Prompt.
Quote the rows between the line containing "At what (x,y)" and the line containing "The height and width of the screenshot is (1024, 966).", inclusive, character for character.

.....

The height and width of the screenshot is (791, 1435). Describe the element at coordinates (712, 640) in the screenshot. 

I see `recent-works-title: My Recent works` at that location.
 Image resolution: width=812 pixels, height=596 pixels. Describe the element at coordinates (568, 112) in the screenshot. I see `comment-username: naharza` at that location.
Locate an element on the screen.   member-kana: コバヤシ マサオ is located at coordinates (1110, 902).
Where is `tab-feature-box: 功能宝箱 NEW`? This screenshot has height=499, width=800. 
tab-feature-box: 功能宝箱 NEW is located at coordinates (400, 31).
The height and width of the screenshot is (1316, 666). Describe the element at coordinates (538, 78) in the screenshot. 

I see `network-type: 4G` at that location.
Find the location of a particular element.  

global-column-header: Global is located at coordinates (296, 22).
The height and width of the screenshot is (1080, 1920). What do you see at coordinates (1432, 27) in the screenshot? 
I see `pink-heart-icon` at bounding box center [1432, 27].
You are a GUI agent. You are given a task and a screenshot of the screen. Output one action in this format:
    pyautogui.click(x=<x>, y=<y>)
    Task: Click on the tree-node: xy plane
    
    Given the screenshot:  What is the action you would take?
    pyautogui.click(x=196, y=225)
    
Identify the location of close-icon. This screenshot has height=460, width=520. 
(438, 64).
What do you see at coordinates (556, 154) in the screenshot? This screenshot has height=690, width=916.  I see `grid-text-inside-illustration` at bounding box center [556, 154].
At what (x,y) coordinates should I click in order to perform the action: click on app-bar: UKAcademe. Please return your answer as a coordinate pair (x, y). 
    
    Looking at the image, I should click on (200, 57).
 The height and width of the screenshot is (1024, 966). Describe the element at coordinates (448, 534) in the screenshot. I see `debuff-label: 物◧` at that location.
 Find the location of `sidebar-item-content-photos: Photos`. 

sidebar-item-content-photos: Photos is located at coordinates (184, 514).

.....

Solved problem.
At what (x,y) coordinates should I click in order to perform the action: click on app-bar: UKAcademe. Please return your answer as a coordinate pair (x, y). 
    
    Looking at the image, I should click on (200, 57).
 The height and width of the screenshot is (1024, 966). Describe the element at coordinates (448, 534) in the screenshot. I see `debuff-label: 物◧` at that location.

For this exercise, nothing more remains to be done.